ECLI:NL:RBZWB:2025:4214
Rechtbank Zeeland-West-Brabant
- Eerste aanleg - enkelvoudig
- Rechtspraak.nl
Beroep tegen verminderingsbeschikking inkomstenbelasting en premie volksverzekeringen 2020
Op 3 juli 2025 heeft de Rechtbank Zeeland-West-Brabant uitspraak gedaan in de zaak tussen een belanghebbende en de inspecteur van de Belastingdienst. De zaak betreft een beroep tegen een verminderingsbeschikking voor het jaar 2020, waarbij de inspecteur een aanslag inkomstenbelasting en premie volksverzekeringen had opgelegd. De inspecteur had het bezwaar van de belanghebbende gegrond verklaard en de aanslag verminderd. De rechtbank heeft het beroep behandeld op 28 mei 2025, maar de belanghebbende was niet aanwezig en had geen uitstel aangevraagd.

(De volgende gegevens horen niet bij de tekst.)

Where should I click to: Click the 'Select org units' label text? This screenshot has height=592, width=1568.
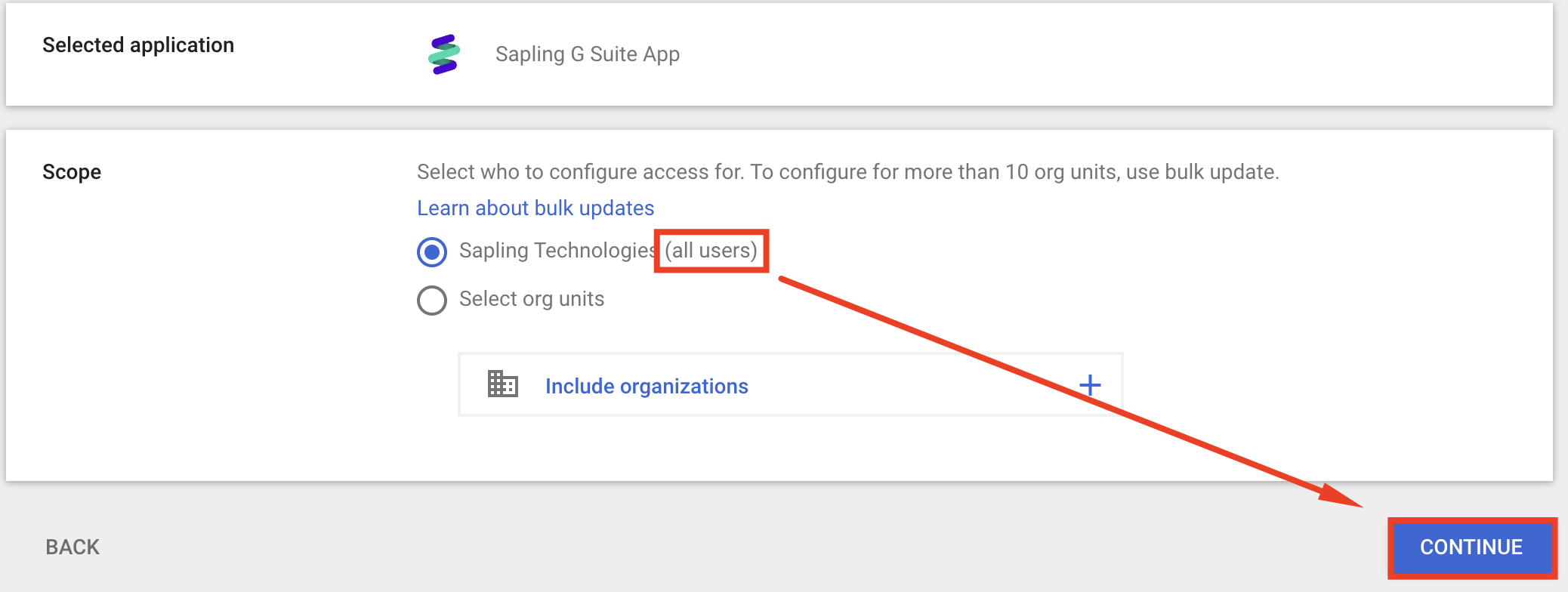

De rechtbank heeft beoordeeld of het belastbaar inkomen uit sparen en beleggen niet te hoog was vastgesteld. De rechtbank concludeert dat het belastbaar inkomen uit sparen en beleggen niet te hoog is vastgesteld en dat er voldoende rechtsherstel is geboden. De opbrengsten uit rente en dividend van de belanghebbende en haar fiscaal partner waren hoger dan het in aanmerking genomen belastbaar inkomen. De rechtbank oordeelt dat de belanghebbende geen feiten of omstandigheden heeft aangetoond die wijzen op een individuele en buitensporige last.
Uiteindelijk verklaart de rechtbank het beroep ongegrond, wat betekent dat het belastbaar inkomen uit sparen en beleggen niet verder wordt verminderd. De belanghebbende krijgt geen griffierecht terug en ook geen vergoeding van proceskosten. De uitspraak is openbaar gemaakt en partijen zijn geïnformeerd over de mogelijkheid tot hoger beroep.